Dossier : IMM-7035-21

Référence : 2022 CF 1360

[TRADUCTION FRANÇAISE]

Ottawa (Ontario), le 28 septembre 2022

En présence de monsieur le juge Henry S. Brown

ENTRE :

LIGUANG YU

demandeur

et

LE MINISTRE DE LA CITOYENNETÉ

ET DE L’IMMIGRATION

défendeur

JUGEMENT ET MOTIFS

I. La nature de l’affaire

[1] La Cour est saisie d’une demande de contrôle judiciaire de la décision, datée du 17 septembre 2021, par laquelle la Section d’appel des réfugiés [la SAR] a confirmé la décision de la Section de la protection des réfugiés [la SPR], qui avait conclu que le demandeur n’avait pas la qualité de réfugié au sens de la Convention ni celle de personne à protéger.

II. Les faits

[2] Le demandeur est un citoyen de la Chine. Il craint d’être persécuté par le Bureau de la sécurité publique [le BSP], en raison de ses opinions politiques, après avoir été ciblé parce qu’il avait contesté ce qu’il estimait être une expropriation injuste de ses terres agricoles dans son village. Voici sa description des faits.

[3] En 2013, le demandeur a démarré son entreprise de culture d’arbres fruitiers aux termes d’un bail de 15 ans. Toutefois, en 2017, tout comme ce fut le cas pour 19 autres exploitants agricoles, le gouvernement local lui a notifié le fait que les terres qu’il occupait seraient expropriées pour permettre la construction de structures de grande hauteur. Le demandeur a donc reçu communication d’un arrêté portant résiliation de sa convention de bail. Le gouvernement a offert une indemnité aux ménages touchés, mais le demandeur et son épouse ont jugé le montant inacceptable.

[4] Le demandeur et d’autres agriculteurs se sont réunis et ont choisi des représentants pour discuter avec les autorités afin de trouver une solution. En septembre 2018, ces représentants se sont rendus aux bureaux du gouvernement local et y ont rencontré un fonctionnaire de haut rang. En fin de compte, ils ont appris que le projet était inévitable et que l’expropriation serait conclue avant la date d’échéance. Ils sont revenus à la charge plusieurs fois par la suite, mais en vain.

Consigne — Prolongez le jugement sur la demande de contrôle judiciaire de Liguang Yu à partir de sa dernière phrase.

Matériel fourni —
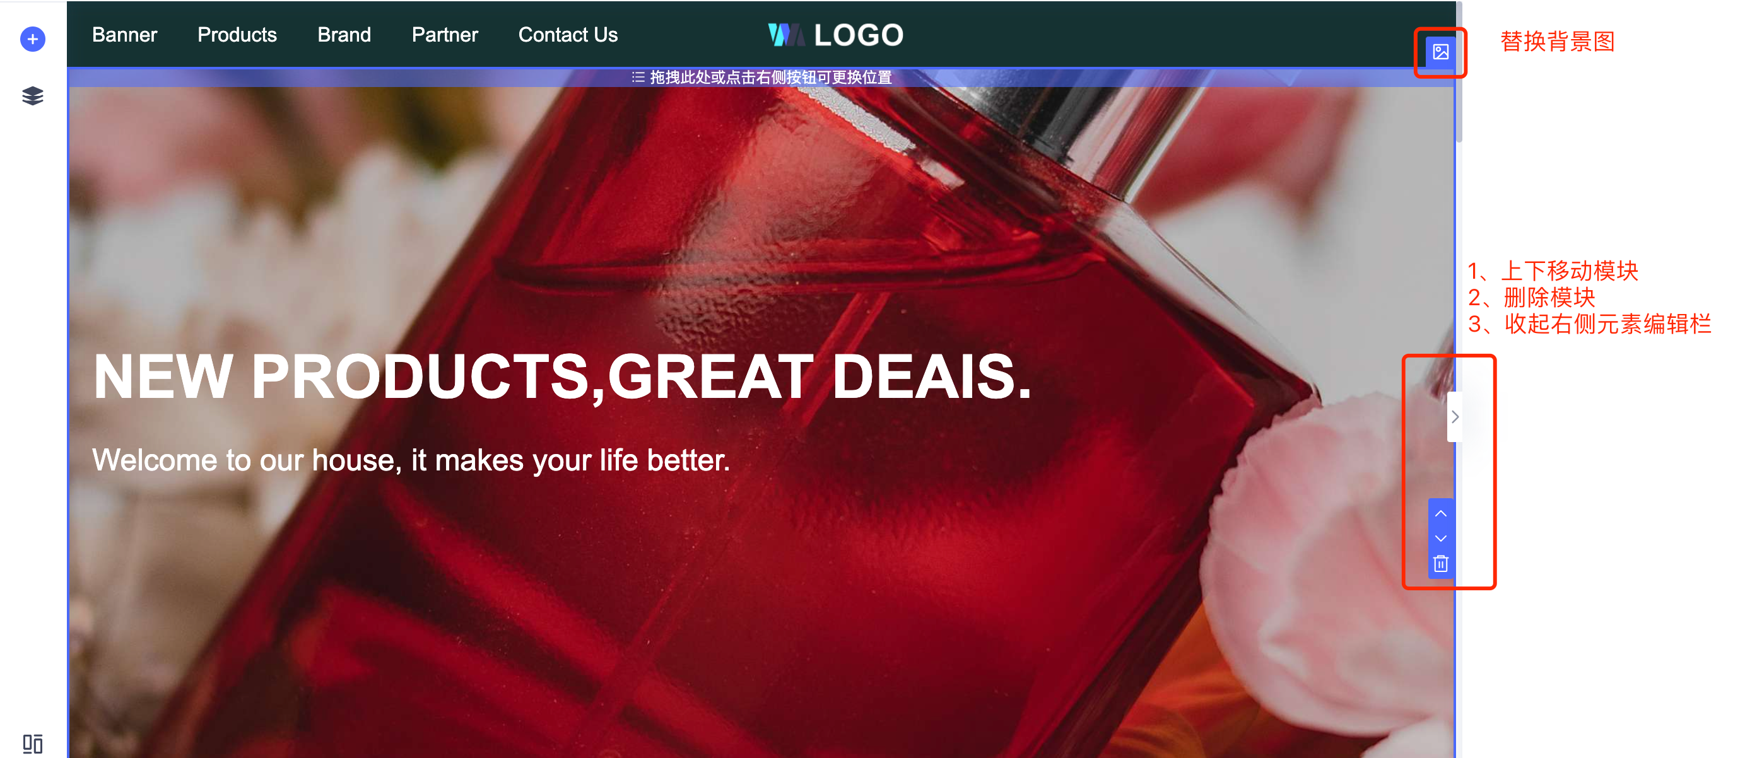Move module down with the down arrow
The height and width of the screenshot is (758, 1745).
[x=1441, y=539]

Réponse attendue —
[5] Le groupe s’est ensuite présenté à l’assemblée populaire locale, où on leur a fait savoir qu’ils obtiendraient une réponse rapidement, mais ils ont été dirigés à nouveau vers le gouvernement local. De plus en plus frustrés, les membres du groupe ont décidé d’organiser une manifestation publique.

[6] À l’automne 2017, ils ont donc rassemblé environ 20 habitants du village, dont le demandeur, et sont allés manifester devant les bureaux du gouvernement local. Les manifestants se sont postés à l’entrée de l’immeuble, dehors, en brandissant des bannières et en scandant des slogans sur la corruption. Le demandeur se tenait aux côtés des trois principaux représentants, au premier rang du groupe de manifestants, et criait des slogans. D’autres se sont joints, portant le nombre de manifestants à environ 100 personnes.

[7] Le gouvernement local a fait entrer les manifestants, dont le demandeur, dans l’immeuble pour négocier. Toutefois, peu après, des agents du BSP ont fait irruption dans la pièce et ont détenu les manifestants pour les interroger. Ils ont sommé le demandeur [traduction] « de cesser d’organiser des manifestations contre le gouvernement et d’y participer ». Le demandeur aurait ensuite été menacé de [traduction] « graves conséquences » s’il continuait de manifester.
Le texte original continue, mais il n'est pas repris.